▶ Aim of the exercise:
Rewrite the records below, replacing each occurrence of "column header" with "table heading" and leaving everything else unchanged.

Some records

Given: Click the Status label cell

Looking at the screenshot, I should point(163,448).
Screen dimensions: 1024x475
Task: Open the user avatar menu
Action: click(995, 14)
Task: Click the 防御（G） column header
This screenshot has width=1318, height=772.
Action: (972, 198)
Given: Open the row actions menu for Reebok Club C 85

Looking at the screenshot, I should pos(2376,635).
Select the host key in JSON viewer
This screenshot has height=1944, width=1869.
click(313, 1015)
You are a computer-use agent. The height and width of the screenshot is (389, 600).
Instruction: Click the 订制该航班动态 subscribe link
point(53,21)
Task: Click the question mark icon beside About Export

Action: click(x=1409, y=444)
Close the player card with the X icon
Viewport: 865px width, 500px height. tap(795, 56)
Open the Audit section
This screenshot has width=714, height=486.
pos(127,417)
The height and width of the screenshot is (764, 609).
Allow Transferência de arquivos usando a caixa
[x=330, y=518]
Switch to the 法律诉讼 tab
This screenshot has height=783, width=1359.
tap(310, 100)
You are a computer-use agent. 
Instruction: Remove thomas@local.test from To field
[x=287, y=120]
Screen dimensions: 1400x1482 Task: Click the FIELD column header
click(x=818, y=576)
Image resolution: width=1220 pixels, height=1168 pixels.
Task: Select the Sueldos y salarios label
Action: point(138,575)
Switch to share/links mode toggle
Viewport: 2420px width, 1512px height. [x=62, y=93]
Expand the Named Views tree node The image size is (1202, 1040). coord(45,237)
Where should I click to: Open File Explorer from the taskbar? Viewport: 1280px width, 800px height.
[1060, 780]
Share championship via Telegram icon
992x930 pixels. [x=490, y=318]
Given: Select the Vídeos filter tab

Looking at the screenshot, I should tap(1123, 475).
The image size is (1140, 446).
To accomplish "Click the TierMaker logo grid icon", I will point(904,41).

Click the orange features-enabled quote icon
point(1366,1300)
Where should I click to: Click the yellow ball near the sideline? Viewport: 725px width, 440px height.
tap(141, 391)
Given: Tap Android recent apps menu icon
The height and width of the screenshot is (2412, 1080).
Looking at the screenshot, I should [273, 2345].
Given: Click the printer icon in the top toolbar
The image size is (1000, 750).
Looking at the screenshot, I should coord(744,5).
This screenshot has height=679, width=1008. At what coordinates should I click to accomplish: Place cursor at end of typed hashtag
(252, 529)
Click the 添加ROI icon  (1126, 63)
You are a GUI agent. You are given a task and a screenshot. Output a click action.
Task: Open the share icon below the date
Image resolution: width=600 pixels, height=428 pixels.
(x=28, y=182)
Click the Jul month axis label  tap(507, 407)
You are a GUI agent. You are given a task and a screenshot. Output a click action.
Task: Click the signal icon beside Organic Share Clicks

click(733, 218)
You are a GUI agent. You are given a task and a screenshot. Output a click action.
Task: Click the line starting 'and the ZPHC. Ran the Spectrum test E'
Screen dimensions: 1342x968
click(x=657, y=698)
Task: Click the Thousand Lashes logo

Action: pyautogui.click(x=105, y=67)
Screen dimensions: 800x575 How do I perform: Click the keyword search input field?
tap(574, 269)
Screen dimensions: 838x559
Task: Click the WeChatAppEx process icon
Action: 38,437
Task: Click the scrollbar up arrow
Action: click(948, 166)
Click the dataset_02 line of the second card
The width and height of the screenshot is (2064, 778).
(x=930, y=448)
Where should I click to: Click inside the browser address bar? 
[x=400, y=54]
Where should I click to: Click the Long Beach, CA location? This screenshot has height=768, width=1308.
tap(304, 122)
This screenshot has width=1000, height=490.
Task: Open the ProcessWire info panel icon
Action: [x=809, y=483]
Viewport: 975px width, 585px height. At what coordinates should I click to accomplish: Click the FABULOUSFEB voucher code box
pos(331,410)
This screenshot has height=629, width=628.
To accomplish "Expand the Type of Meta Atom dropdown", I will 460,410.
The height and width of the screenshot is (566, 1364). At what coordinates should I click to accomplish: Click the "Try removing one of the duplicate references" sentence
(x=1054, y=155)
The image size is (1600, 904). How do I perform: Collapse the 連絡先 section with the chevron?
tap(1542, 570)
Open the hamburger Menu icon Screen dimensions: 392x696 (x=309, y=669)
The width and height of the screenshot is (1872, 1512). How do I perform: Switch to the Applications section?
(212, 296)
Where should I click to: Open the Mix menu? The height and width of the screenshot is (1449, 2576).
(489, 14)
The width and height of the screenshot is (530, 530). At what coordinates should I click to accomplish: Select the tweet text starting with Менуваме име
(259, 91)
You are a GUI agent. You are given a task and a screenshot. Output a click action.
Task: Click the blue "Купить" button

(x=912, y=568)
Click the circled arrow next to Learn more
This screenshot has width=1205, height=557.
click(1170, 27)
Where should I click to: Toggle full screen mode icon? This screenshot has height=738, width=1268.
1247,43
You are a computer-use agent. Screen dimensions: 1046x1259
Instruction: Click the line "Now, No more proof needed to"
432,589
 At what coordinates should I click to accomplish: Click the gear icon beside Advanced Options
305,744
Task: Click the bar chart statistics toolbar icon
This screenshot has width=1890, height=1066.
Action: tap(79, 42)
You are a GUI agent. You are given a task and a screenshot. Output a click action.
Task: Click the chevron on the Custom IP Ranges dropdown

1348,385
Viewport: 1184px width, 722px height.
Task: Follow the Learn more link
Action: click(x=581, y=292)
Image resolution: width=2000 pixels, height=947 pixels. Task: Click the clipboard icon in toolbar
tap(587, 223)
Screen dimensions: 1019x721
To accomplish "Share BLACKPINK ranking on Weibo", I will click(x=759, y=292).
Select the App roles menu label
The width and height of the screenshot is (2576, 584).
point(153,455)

▶ Task response:
Given: Click the Status label cell

Looking at the screenshot, I should point(163,448).
Screen dimensions: 1024x475
Task: Open the user avatar menu
Action: click(995, 14)
Task: Click the 防御（G） table heading
This screenshot has width=1318, height=772.
Action: (972, 198)
Given: Open the row actions menu for Reebok Club C 85

Looking at the screenshot, I should pos(2376,635).
Select the host key in JSON viewer
This screenshot has height=1944, width=1869.
click(313, 1015)
You are a computer-use agent. The height and width of the screenshot is (389, 600).
Instruction: Click the 订制该航班动态 subscribe link
point(53,21)
Task: Click the question mark icon beside About Export

Action: click(x=1409, y=444)
Close the player card with the X icon
Viewport: 865px width, 500px height. tap(795, 56)
Open the Audit section
This screenshot has width=714, height=486.
pos(127,417)
The height and width of the screenshot is (764, 609).
Allow Transferência de arquivos usando a caixa
[x=330, y=518]
Switch to the 法律诉讼 tab
This screenshot has height=783, width=1359.
tap(310, 100)
You are a computer-use agent. 
Instruction: Remove thomas@local.test from To field
[x=287, y=120]
Screen dimensions: 1400x1482 Task: Click the FIELD table heading
click(x=818, y=576)
Image resolution: width=1220 pixels, height=1168 pixels.
Task: Select the Sueldos y salarios label
Action: point(138,575)
Switch to share/links mode toggle
Viewport: 2420px width, 1512px height. [x=62, y=93]
Expand the Named Views tree node The image size is (1202, 1040). coord(45,237)
Where should I click to: Open File Explorer from the taskbar? Viewport: 1280px width, 800px height.
[1060, 780]
Share championship via Telegram icon
992x930 pixels. [x=490, y=318]
Given: Select the Vídeos filter tab

Looking at the screenshot, I should tap(1123, 475).
The image size is (1140, 446).
To accomplish "Click the TierMaker logo grid icon", I will point(904,41).

Click the orange features-enabled quote icon
point(1366,1300)
Where should I click to: Click the yellow ball near the sideline? Viewport: 725px width, 440px height.
tap(141, 391)
Given: Tap Android recent apps menu icon
The height and width of the screenshot is (2412, 1080).
Looking at the screenshot, I should [273, 2345].
Given: Click the printer icon in the top toolbar
The image size is (1000, 750).
Looking at the screenshot, I should coord(744,5).
This screenshot has height=679, width=1008. At what coordinates should I click to accomplish: Place cursor at end of typed hashtag
(252, 529)
Click the 添加ROI icon  (1126, 63)
You are a GUI agent. You are given a task and a screenshot. Output a click action.
Task: Open the share icon below the date
Image resolution: width=600 pixels, height=428 pixels.
(x=28, y=182)
Click the Jul month axis label  tap(507, 407)
You are a GUI agent. You are given a task and a screenshot. Output a click action.
Task: Click the signal icon beside Organic Share Clicks

click(733, 218)
You are a GUI agent. You are given a task and a screenshot. Output a click action.
Task: Click the line starting 'and the ZPHC. Ran the Spectrum test E'
Screen dimensions: 1342x968
click(x=657, y=698)
Task: Click the Thousand Lashes logo

Action: pyautogui.click(x=105, y=67)
Screen dimensions: 800x575 How do I perform: Click the keyword search input field?
tap(574, 269)
Screen dimensions: 838x559
Task: Click the WeChatAppEx process icon
Action: 38,437
Task: Click the scrollbar up arrow
Action: click(948, 166)
Click the dataset_02 line of the second card
The width and height of the screenshot is (2064, 778).
(x=930, y=448)
Where should I click to: Click inside the browser address bar? 
[x=400, y=54]
Where should I click to: Click the Long Beach, CA location? This screenshot has height=768, width=1308.
tap(304, 122)
This screenshot has width=1000, height=490.
Task: Open the ProcessWire info panel icon
Action: [x=809, y=483]
Viewport: 975px width, 585px height. At what coordinates should I click to accomplish: Click the FABULOUSFEB voucher code box
pos(331,410)
This screenshot has height=629, width=628.
To accomplish "Expand the Type of Meta Atom dropdown", I will 460,410.
The height and width of the screenshot is (566, 1364). At what coordinates should I click to accomplish: Click the "Try removing one of the duplicate references" sentence
(x=1054, y=155)
The image size is (1600, 904). How do I perform: Collapse the 連絡先 section with the chevron?
tap(1542, 570)
Open the hamburger Menu icon Screen dimensions: 392x696 (x=309, y=669)
The width and height of the screenshot is (1872, 1512). How do I perform: Switch to the Applications section?
(212, 296)
Where should I click to: Open the Mix menu? The height and width of the screenshot is (1449, 2576).
(489, 14)
The width and height of the screenshot is (530, 530). At what coordinates should I click to accomplish: Select the tweet text starting with Менуваме име
(259, 91)
You are a GUI agent. You are given a task and a screenshot. Output a click action.
Task: Click the blue "Купить" button

(x=912, y=568)
Click the circled arrow next to Learn more
This screenshot has width=1205, height=557.
click(1170, 27)
Where should I click to: Toggle full screen mode icon? This screenshot has height=738, width=1268.
1247,43
You are a computer-use agent. Screen dimensions: 1046x1259
Instruction: Click the line "Now, No more proof needed to"
432,589
 At what coordinates should I click to accomplish: Click the gear icon beside Advanced Options
305,744
Task: Click the bar chart statistics toolbar icon
This screenshot has width=1890, height=1066.
Action: tap(79, 42)
You are a GUI agent. You are given a task and a screenshot. Output a click action.
Task: Click the chevron on the Custom IP Ranges dropdown

1348,385
Viewport: 1184px width, 722px height.
Task: Follow the Learn more link
Action: click(x=581, y=292)
Image resolution: width=2000 pixels, height=947 pixels. Task: Click the clipboard icon in toolbar
tap(587, 223)
Screen dimensions: 1019x721
To accomplish "Share BLACKPINK ranking on Weibo", I will click(x=759, y=292).
Select the App roles menu label
The width and height of the screenshot is (2576, 584).
point(153,455)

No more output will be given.